===== Extrait du document =====

Après avoir parcouru les mondes scientifiques, politiques et surtout écologiques dans son chef d’oeuvre Saison Brune, Philippe Squarzoni renoue avec le réel. Prouvant qu’il n’a rien à envier à Frank Miller, le « bd-documentariste » est parti sur la piste du polar noir et lent, celui que le cinéma met rarement en action. Bienvenue dans le Baltimore de David Simon (le créateur de la série The Wire) en 1988, ville parmi les plus violentes des USA et qui compte près de 240 meurtres par an, à l’époque. Nous avons rencontré Philippe Squarzoni.
Bonjour Philippe, après avoir marqué les esprits avec Saison Brune, vous nous revenez dans un tout autre style, à la rencontre de l’univers de David Simon, le journaliste qui a créé la série The Wire. Comment cela se fait-il?
À l’époque, j’avais dû voir deux ou trois saisons de cette série. Et lors d’un voyage aux États-Unis, j’étais tombé sur son bouquin. Je l’avais laissé un peu de côté, 900 pages en anglais avec des mots d’argot de flics de Boston, c’était un peu dur d’abord! Et quelques années plus tard, en 2010, je me suis lancé. Quel bouquin formidable à la fois sur le contenu que sur le plan du reportage, cette année passée dans le quotidien des flics de Baltimore… Puis, surtout, la langue remarquable de David Simon, son style. À vrai dire, c’est la première fois que j’ai eu ce ressenti, à la fois un coup de coeur tout en allant plus loin: en lisant, je voyais apparaître une bande dessinée, le découpage, les scènes, le type de narration, cette grammaire issue des comics américains… J’imaginais tout cela, mais appliqué à un documentaire, en éliminant la première personne du singulier que j’avais utilisée jusque là. C’était l’occasion de se poser de nouvelles questions.

Des questions, vous vous en posez quand même beaucoup en tant qu’auteur, non?

===== Données fournies =====

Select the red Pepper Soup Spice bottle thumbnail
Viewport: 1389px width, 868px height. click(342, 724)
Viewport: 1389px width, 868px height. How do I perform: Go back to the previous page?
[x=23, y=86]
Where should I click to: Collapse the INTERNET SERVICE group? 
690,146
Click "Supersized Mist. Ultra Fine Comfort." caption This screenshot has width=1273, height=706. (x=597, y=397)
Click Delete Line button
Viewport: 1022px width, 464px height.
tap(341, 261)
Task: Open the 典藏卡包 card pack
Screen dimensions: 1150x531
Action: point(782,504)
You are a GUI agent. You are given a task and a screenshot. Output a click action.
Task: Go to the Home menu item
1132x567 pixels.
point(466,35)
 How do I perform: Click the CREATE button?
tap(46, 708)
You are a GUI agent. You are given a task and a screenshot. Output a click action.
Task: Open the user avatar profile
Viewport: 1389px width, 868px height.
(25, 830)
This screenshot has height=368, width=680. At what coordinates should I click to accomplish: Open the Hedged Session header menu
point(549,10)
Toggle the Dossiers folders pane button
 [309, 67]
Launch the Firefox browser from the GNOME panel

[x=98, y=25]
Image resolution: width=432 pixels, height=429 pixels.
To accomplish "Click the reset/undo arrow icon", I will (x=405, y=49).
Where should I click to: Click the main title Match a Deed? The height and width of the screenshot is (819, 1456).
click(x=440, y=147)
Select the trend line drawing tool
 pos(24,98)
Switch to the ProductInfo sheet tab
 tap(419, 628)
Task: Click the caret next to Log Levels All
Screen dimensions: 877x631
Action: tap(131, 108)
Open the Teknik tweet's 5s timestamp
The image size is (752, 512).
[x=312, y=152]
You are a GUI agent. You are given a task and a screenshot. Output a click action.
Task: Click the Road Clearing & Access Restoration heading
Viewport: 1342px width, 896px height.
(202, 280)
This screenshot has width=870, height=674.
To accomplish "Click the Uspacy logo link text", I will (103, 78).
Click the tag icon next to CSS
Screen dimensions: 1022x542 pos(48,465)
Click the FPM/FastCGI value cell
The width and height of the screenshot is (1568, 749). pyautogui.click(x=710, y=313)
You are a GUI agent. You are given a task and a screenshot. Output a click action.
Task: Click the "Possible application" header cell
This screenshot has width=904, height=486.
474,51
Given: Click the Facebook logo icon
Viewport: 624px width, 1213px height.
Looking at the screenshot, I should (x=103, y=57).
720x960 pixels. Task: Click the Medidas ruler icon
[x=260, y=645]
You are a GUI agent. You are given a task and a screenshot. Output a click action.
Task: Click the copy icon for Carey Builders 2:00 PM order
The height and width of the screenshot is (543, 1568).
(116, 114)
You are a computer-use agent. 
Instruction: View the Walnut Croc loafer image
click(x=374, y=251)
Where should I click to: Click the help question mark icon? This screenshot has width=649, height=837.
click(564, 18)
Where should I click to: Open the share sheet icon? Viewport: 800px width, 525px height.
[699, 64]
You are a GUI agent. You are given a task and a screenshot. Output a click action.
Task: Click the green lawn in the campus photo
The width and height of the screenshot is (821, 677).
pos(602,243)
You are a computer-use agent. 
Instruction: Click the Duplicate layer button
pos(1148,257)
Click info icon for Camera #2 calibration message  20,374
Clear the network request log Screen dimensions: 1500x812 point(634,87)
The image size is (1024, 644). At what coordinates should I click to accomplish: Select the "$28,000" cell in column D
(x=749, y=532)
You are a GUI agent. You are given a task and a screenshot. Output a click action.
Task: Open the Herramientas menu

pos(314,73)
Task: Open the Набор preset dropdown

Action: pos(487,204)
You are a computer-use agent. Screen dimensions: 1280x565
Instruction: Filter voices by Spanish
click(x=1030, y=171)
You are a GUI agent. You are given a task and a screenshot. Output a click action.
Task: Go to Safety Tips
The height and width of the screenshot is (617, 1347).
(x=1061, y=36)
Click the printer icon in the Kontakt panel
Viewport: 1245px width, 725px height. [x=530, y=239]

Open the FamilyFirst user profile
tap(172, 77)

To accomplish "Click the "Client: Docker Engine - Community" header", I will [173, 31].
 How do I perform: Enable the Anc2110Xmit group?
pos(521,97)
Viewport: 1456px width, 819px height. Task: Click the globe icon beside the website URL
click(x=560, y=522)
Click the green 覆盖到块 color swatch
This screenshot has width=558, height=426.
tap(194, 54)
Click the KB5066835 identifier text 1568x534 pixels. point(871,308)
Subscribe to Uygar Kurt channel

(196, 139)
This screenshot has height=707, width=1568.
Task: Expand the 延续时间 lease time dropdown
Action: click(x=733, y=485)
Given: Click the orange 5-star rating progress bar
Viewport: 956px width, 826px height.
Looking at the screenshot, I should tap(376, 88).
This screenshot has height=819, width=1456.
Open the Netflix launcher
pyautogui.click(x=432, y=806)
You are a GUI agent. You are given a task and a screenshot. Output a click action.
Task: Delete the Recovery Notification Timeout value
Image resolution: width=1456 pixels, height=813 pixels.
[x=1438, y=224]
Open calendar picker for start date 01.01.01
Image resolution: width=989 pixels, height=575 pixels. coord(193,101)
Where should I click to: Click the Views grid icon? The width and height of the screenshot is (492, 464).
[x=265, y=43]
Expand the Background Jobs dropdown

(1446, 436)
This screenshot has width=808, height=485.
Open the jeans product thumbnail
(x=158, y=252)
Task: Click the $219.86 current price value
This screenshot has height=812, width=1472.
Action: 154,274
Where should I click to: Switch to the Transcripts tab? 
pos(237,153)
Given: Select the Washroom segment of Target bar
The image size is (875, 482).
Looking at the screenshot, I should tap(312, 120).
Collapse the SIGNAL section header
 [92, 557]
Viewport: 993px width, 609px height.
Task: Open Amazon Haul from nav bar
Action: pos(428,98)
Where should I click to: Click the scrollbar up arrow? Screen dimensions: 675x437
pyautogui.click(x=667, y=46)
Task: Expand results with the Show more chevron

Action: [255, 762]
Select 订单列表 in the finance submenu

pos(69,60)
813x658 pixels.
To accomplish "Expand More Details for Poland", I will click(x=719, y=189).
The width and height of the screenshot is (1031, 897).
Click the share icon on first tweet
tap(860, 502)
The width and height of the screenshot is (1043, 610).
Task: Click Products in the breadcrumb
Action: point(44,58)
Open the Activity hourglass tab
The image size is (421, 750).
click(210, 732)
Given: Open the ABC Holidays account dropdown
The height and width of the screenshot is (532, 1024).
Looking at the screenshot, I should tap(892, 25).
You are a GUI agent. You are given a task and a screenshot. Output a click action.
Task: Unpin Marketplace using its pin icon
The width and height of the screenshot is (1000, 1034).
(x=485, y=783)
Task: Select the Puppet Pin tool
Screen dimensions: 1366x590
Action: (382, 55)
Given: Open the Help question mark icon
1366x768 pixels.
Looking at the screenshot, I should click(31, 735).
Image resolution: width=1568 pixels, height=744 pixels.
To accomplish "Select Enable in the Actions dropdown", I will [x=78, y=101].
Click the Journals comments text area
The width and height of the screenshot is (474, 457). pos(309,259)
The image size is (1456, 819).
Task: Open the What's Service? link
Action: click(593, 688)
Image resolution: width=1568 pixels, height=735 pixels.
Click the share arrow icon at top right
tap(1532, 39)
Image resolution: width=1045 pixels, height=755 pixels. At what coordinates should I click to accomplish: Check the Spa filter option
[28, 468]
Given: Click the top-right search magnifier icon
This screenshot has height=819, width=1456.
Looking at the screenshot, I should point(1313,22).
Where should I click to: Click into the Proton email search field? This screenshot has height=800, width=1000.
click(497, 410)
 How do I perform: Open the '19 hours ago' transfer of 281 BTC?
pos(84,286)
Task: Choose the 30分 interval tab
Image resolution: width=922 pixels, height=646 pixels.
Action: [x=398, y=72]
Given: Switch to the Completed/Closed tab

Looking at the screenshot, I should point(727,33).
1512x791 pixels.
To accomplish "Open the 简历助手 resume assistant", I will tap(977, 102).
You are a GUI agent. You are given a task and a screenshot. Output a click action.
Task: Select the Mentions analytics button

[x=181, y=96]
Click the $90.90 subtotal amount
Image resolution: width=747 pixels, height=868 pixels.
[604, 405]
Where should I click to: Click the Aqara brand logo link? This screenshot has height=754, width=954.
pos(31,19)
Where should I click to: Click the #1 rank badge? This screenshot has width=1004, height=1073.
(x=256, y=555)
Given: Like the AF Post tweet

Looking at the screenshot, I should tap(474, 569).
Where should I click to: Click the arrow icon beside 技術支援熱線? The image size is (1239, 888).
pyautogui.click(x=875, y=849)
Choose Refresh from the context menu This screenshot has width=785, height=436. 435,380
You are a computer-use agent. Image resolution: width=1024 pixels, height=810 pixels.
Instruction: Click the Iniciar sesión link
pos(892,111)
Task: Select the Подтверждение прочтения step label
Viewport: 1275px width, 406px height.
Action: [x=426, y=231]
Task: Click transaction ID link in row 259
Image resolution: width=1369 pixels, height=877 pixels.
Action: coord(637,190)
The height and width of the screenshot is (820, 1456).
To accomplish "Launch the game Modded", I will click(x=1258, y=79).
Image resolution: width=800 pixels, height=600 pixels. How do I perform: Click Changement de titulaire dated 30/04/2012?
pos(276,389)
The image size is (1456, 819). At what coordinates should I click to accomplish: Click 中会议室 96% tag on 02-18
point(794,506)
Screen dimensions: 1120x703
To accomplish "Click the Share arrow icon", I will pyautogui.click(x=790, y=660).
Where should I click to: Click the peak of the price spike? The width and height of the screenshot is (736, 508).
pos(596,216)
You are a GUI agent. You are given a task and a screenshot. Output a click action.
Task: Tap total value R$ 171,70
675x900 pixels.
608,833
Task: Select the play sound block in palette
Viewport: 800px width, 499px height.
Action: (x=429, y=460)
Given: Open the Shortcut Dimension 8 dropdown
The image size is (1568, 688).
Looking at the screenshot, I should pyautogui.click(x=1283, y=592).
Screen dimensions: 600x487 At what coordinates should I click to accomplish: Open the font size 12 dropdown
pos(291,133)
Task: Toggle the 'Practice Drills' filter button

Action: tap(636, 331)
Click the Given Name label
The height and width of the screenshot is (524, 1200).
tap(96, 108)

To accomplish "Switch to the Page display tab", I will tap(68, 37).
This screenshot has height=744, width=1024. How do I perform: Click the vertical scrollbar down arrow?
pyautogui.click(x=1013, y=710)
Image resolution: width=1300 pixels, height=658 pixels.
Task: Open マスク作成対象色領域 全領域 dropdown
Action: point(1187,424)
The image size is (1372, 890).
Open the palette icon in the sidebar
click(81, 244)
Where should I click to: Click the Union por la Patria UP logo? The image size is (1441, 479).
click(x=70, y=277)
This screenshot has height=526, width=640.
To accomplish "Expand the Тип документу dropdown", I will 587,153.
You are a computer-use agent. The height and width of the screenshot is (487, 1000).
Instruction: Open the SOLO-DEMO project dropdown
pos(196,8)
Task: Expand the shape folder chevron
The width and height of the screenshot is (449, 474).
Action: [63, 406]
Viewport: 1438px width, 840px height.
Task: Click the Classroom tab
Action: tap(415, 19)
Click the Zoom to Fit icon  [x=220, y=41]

=====

Exercice écrit » Réécrivez l'entretien avec Philippe Squarzoni de « Bonjour Philippe, après » jusqu'à « cela se fait-il? » inclus, en remplaçant « journaliste » par « reporter ».

Corrigé écrit »
Bonjour Philippe, après avoir marqué les esprits avec Saison Brune, vous nous revenez dans un tout autre style, à la rencontre de l’univers de David Simon, le reporter qui a créé la série The Wire. Comment cela se fait-il?